Around 5,000 people are now staying with friends or have moved to an evacuation centre.

The city was hit by torrential rain last night from the same weather system that's caused extensive
flooding in South-East Queensland.

Now the Wilsons River which runs through the centre of town is close to breaking its banks.

David Mark reports the city waiting and watching.

DAVID MARK: The centre of Lismore has been shut down. The schools are all closed.

The torrential storm that dumped more than 100 millimetres on Lismore last night has brought
business in town to a virtual stand-still.

Michael Smith runs Scott's newsagency on Molesworth Street.

MICHAEL SMITH: Just holding to wait and see what happens to be honest with you. There's a fair bit
of traffic around and people having a look and we've lifted all our stuff up to a certain height,
hoping that it won't come in. But I don't think anybody knows what's going to happen at this stage.
Now it's starting to rain again so....

DAVID MARK: Indeed Mr Smith's business is one of the only ones still open in Lismore after the
State Emergency Service ordered an evacuation.

Delisa Allen packed up and left her barber shop business in Lismore last night.

DELISSA ALLEN: Oh well we drove downtown at about eight o'clock I suppose last night, just to see
what the water was doing and drove into Zadoc Street and it was coming up in the basin, so it
looked a bit scary. So we thought we'd just sit down at the shop and wait and see what was

We were going to wait until the next report which I think was about 10 o'clock and yeah it sort of
started coming up quickly and then the fire truck was going around saying evacuate the whole of
Lismore and then there was a thing over the radio as well to evacuate.

**DIRECTION 1:**
Answer these questions from the Lismore flood report:
(a) About how many people are now staying with friends or have moved to an evacuation centre?
(b) Which river runs through the centre of town?
(c) On what street is Scott's newsagency?
**DIRECTION 2:**
Can you quote the Lismore flood report between "Around 5,000 people" and "breaking its banks.", inclusive?
**DIRECTION 3:**
What comes next in the Lismore flood report? Write a continuation that picks up after its final sentence.

**GIVEN INFORMATION:**
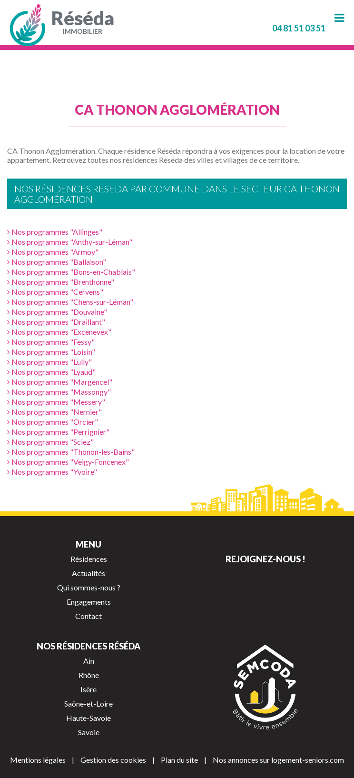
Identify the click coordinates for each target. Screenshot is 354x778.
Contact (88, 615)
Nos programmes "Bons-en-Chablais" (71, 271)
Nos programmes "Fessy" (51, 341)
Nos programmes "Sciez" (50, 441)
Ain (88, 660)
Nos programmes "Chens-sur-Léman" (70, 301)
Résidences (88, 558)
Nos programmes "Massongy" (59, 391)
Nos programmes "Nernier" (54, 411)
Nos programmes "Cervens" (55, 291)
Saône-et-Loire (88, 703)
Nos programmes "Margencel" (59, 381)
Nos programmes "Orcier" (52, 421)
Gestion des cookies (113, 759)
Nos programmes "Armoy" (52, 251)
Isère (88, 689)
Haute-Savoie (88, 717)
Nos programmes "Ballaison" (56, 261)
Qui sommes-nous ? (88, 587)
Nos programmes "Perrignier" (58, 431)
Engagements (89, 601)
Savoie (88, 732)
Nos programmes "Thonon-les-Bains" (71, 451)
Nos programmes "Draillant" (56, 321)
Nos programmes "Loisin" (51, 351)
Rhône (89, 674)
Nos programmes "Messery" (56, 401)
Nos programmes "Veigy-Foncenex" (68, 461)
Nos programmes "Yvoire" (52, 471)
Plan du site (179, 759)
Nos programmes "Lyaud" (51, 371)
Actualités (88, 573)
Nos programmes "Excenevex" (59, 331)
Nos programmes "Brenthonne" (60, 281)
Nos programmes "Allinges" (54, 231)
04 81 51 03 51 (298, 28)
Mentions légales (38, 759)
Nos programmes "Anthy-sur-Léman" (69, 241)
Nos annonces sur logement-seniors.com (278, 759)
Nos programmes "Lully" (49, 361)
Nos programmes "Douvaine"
...
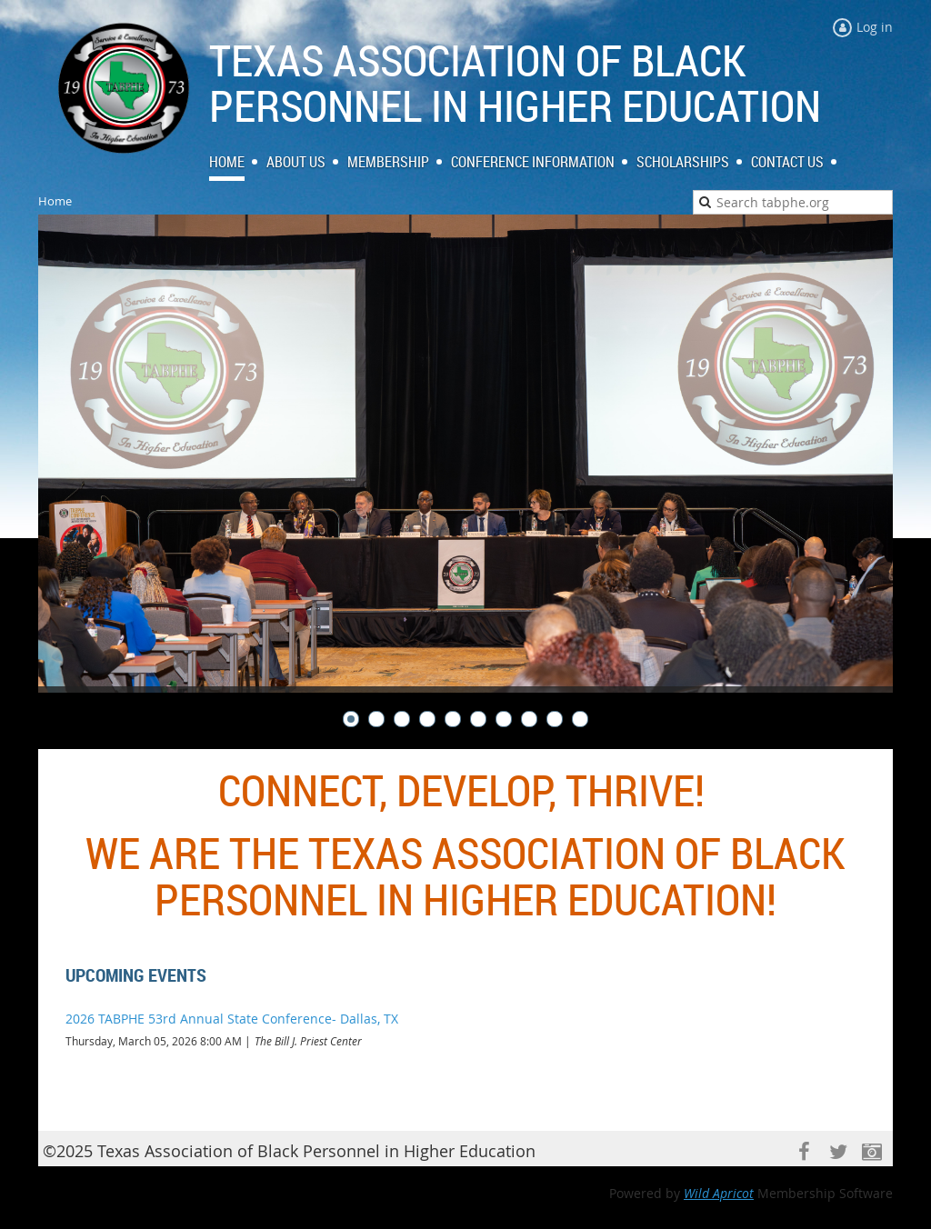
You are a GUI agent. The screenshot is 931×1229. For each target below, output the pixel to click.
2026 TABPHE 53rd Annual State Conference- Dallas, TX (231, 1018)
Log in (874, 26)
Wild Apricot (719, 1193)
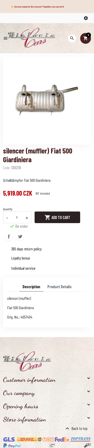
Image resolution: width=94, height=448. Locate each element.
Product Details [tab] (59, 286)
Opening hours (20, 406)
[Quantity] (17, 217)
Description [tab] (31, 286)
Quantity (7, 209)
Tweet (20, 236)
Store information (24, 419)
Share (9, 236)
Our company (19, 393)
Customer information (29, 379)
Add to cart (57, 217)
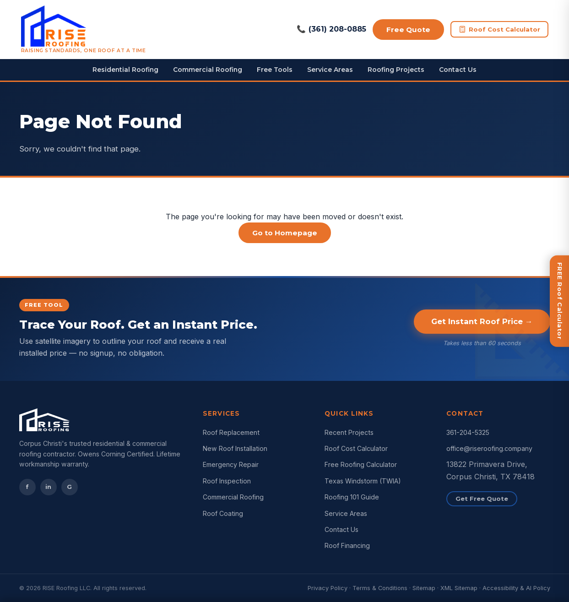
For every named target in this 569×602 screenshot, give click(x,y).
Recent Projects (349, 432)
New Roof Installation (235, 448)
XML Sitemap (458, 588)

**FINAL RESULT 1:**
(a) Around 5,000.
(b) The Wilsons River.
(c) Molesworth Street.

**FINAL RESULT 2:**
Around 5,000 people are now staying with friends or have moved to an evacuation centre.

The city was hit by torrential rain last night from the same weather system that's caused extensive
flooding in South-East Queensland.

Now the Wilsons River which runs through the centre of town is close to breaking its banks.

**FINAL RESULT 3:**
So we started to - went up to my dad's and got his ute and came and got my husband's four wheel
drive and started to pack up.

DAVID MARK: Around 5,000 people have left their homes and workplaces.

Phil Campbell is a spokesman from the SES.

PHIL CAMPBELL: The period for people to have evacuated from behind the levee system in Lismore has
now passed.

The river is continuing to rise and has now reached close to 10.2 metres at around 10.40am on
Friday. It is now getting close to the predicted peak of 10.4 metres and also close to the height
at which the levee can potentially overtop.

DAVID MARK: Is it a dangerous situation?

PHIL CAMPBELL: Should the levee be overtopped and I would like to emphasise that is only a very
slight possibility, but should it be overtopped there is the possibility that the area will be
rapidly inundated behind the levee with deep, fast flowing water. And because of that danger of
deep, fast flowing water and the risk to public safety, it's important that people stay well away.

DAVID MARK: Most of the evacuees are staying with family and friends or at an evacuation centre at
Southern Cross University.

But not everyone's leaving.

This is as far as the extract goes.